Transcribe the material verbatim, starting with the line that contains "You are a GUI" and going on through the end of the material, with both ends included. Leave the pictures out of your transcription.

▼▼▼

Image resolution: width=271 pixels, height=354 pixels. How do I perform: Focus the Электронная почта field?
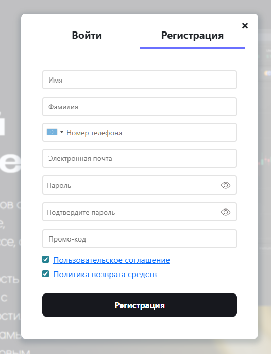point(140,158)
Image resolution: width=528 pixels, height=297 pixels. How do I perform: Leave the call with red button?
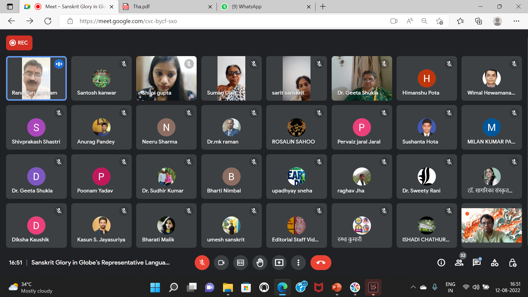click(x=321, y=263)
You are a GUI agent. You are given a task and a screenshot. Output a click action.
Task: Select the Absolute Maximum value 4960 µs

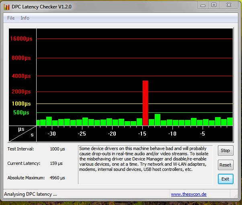[57, 178]
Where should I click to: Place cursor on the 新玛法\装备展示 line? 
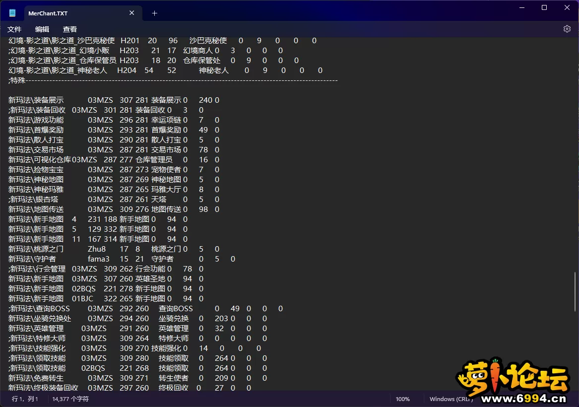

▲▲▲

- SOLUTION FOR THIS PROBLEM
You are a GUI agent. You are given a task and a screenshot. Output a click action.
Task: Select the Absolute Maximum value 4960 µs

[57, 178]
Where should I click to: Place cursor on the 新玛法\装备展示 line? 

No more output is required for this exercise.